Being ritually defiled is a normal experience, but not a morally sinful one. In some circumstances, it is unavoidable. Sometimes ritual defilement actually is obligatory. Most often it simply is natural and normal and commonplace. One was to tend to this ritual defilement with sacrifices and washings of various sorts, and with time. Refusal to do so could betray a heart of disobedience, and that is what would be immoral.
(3) The third characteristic of ritual impurity is that it conveys to persons an impermanent contagion.
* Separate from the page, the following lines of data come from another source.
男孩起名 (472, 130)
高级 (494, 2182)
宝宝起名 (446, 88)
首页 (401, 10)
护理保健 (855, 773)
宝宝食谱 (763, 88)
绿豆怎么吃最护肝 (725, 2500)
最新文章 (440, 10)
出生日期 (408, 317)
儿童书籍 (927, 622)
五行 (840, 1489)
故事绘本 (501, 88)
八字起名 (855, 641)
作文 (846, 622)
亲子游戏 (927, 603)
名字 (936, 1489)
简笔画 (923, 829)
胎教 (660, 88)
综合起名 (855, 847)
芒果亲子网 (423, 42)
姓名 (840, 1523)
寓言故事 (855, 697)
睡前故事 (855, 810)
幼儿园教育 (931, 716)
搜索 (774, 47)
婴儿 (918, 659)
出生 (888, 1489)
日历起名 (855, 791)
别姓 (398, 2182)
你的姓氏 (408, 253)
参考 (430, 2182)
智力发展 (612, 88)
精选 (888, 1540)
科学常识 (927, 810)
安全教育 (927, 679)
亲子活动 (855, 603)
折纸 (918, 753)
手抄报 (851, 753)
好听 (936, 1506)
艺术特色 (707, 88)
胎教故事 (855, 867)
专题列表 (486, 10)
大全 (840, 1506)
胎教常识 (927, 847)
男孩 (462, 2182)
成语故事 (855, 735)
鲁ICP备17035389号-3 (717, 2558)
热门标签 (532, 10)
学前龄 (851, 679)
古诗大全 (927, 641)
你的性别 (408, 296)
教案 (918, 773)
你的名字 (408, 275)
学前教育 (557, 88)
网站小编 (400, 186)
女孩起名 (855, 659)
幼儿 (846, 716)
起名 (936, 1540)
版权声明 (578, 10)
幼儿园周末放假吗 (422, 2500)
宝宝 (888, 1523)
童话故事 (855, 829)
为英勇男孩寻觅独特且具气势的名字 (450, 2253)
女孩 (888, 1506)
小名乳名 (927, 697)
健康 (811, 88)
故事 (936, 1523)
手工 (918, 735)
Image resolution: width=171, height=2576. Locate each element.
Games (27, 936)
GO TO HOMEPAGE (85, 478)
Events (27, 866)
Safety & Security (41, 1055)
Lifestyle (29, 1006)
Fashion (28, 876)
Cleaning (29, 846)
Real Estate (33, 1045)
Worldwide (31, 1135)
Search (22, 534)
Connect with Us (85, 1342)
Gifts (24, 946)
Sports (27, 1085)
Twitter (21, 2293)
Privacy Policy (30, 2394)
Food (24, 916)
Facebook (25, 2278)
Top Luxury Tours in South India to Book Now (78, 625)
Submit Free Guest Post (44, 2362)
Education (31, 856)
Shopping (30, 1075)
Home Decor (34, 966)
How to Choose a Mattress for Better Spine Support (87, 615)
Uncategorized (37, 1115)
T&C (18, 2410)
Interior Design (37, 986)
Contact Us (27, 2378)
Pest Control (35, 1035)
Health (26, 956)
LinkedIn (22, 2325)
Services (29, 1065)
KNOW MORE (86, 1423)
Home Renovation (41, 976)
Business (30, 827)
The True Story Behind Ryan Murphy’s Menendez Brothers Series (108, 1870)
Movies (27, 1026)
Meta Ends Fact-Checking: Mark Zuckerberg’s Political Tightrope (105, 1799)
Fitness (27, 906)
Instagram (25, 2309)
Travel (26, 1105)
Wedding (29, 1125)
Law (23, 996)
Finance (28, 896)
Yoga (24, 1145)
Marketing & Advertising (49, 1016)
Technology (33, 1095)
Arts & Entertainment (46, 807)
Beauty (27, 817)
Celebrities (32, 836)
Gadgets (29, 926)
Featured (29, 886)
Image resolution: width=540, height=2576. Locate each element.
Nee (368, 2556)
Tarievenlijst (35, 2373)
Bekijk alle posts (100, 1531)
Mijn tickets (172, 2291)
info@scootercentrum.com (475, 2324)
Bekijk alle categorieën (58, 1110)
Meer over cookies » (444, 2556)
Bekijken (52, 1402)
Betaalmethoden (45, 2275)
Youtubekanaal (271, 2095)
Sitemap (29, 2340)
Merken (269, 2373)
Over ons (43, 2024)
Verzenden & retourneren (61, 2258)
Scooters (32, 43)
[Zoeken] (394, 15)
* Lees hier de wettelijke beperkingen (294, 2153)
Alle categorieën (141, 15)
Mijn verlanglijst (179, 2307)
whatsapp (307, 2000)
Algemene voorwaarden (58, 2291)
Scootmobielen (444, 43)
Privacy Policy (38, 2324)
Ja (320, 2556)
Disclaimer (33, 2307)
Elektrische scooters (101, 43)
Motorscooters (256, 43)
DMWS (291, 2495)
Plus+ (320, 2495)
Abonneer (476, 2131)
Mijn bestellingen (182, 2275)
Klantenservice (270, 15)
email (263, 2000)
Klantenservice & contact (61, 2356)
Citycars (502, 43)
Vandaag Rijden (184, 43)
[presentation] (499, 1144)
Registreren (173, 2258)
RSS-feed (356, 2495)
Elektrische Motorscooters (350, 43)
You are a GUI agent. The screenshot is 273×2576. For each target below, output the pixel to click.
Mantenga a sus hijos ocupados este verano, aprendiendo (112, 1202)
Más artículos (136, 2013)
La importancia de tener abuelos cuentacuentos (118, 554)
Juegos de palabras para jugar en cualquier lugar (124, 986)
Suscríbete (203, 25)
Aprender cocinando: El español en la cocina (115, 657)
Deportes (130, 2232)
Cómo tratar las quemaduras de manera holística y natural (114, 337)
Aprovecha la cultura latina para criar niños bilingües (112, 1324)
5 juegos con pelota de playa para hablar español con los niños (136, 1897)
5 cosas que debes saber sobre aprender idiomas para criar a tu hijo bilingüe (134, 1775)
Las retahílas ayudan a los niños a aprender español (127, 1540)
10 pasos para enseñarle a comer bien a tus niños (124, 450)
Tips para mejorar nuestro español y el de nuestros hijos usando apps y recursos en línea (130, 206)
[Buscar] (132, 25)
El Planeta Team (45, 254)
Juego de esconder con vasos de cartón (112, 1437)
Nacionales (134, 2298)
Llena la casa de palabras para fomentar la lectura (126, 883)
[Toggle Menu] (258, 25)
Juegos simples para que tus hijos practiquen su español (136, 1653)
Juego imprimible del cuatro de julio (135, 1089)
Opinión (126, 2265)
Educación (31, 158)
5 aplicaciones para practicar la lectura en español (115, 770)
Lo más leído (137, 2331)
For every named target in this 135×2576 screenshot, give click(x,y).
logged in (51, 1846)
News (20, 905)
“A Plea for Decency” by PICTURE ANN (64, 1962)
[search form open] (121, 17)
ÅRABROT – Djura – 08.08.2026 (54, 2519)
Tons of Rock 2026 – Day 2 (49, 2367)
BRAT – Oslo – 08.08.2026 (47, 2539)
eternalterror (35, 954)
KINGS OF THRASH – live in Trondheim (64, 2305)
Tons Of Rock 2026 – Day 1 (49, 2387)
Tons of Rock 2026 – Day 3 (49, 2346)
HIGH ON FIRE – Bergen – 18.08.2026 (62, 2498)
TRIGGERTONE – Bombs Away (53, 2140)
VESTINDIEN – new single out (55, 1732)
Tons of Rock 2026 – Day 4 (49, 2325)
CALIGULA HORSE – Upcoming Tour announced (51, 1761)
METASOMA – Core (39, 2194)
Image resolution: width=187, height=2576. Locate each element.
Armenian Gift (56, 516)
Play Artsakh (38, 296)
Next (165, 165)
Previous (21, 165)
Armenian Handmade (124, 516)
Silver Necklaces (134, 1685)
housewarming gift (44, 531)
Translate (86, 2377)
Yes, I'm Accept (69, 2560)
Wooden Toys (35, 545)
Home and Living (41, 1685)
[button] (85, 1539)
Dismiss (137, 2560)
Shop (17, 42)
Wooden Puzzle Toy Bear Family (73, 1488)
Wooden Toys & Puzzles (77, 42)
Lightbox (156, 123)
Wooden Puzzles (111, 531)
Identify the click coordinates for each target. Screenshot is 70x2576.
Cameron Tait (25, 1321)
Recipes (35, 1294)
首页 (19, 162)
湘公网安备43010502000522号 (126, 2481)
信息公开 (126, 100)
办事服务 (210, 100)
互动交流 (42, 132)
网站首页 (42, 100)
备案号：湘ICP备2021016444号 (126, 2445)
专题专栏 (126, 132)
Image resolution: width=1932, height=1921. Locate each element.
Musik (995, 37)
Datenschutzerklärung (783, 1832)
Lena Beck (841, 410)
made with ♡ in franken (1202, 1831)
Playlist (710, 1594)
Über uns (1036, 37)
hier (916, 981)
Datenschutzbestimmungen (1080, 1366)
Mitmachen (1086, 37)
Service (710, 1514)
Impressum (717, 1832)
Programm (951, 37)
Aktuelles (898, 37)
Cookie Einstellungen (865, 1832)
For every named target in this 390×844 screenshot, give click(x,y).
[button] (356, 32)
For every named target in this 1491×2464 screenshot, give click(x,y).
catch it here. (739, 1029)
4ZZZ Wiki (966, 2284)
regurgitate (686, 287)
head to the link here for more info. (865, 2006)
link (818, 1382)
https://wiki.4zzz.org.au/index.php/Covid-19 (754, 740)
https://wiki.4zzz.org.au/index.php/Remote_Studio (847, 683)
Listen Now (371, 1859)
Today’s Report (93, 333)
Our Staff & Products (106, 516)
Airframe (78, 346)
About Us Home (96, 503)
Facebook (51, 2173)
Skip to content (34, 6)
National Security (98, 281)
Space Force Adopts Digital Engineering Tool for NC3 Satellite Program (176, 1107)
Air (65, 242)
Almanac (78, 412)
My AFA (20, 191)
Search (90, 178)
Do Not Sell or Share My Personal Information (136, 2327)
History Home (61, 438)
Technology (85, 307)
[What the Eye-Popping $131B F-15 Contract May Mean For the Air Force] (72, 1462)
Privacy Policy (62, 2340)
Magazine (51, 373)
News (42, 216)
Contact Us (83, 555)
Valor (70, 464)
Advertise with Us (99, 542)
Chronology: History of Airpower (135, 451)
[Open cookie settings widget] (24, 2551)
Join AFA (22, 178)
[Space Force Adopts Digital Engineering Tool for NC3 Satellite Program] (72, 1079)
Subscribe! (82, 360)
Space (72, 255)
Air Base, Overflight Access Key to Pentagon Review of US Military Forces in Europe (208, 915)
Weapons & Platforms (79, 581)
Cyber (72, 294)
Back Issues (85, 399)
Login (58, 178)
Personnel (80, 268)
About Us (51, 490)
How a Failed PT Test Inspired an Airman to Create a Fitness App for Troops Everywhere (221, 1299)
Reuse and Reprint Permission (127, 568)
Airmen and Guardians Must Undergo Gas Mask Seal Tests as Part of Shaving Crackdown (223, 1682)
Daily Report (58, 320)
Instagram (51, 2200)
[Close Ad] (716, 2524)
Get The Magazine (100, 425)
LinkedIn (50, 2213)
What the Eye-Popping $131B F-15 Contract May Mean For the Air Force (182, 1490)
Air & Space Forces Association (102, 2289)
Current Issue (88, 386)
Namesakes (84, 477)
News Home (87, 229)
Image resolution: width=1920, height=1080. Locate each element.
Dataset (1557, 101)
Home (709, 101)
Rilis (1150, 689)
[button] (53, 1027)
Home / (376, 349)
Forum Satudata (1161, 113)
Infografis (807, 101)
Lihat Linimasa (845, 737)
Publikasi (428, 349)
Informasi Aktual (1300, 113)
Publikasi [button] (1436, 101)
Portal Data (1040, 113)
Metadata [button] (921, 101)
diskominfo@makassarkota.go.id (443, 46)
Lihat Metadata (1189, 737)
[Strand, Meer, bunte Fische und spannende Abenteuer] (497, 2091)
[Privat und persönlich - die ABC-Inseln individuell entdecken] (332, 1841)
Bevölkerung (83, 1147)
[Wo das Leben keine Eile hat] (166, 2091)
Welcome to the world of scholarese, the use of potentially obscuring language in the service of knowledge. Sorry about this. So, the term “contagion” sounds like a disease. I know. An alternative would be communicable, but that isn’t much of an improvement. Well, actually it is in the sense that contagion sound to my ear as if it relates to an airborne virus while communicable sounds a bit more touchy feely. And this latter point is what should be in our minds here. Ritual impurity can be transferred to others by touch or proximity. But it is not permanent, as Klawans explains in the following terms.
The impermanence of this condition of ritual impurity can be seen in such text as Leviticus 15:5, 21, where we find a time condition (or limit) — sundown — for the impurity. In another instance the probation is one week (Num 19), and the ritual implications of birth can last thirty-three or sixty-six days (Lev 12). Purification procedures (e.g., washings) also suggest the impermanence of the defilement. You can see the various limits of the ritually impure state in other texts such as Leviticus 13 and 14. (You are referencing these in your Bible, right? Even reading them, right?) Eventual attainment of ritual purity and full ritual and social inclusion is expected. Klawans sums this up in the following way:
In the final analysis, we hear of no form of ritual impurity that does not have purificatory procedures, from waiting until sundown, to bathing bodies, washing clothes, and performing sacrificial rites. Even when long-lasting, the status of ritual defilement is an impermanent one.
It would be a good investment of time to return to the top of this post and read it through again. This is worth getting a firm grip on these things as we continue this series. In a future post we’ll move ahead in Klawans study to look at what he says about moral impurity. We’ve covered quite enough here.